> Exercise details:
Extract, from the listing that follows, each line containing the word "dimensions".

> Given entries:
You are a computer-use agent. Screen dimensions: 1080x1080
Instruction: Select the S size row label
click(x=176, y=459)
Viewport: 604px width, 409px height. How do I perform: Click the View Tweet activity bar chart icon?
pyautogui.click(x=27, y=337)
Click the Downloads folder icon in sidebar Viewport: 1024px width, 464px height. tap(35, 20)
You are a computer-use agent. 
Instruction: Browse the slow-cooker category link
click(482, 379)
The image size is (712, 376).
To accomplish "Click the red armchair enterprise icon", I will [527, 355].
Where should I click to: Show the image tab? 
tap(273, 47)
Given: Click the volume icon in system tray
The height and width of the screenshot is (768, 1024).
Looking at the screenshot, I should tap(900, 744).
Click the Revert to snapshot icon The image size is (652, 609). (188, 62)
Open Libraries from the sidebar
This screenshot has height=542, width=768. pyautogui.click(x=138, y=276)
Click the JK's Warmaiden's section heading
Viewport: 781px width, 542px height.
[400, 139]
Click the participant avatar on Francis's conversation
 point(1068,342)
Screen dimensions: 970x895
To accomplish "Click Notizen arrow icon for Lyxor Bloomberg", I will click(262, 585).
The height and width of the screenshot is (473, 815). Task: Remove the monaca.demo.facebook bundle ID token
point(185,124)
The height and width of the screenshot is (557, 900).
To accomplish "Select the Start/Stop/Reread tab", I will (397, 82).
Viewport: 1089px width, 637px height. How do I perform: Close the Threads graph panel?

> Completed task:
You are a computer-use agent. Screen dimensions: 1080x1080
Screen dimensions: 970x895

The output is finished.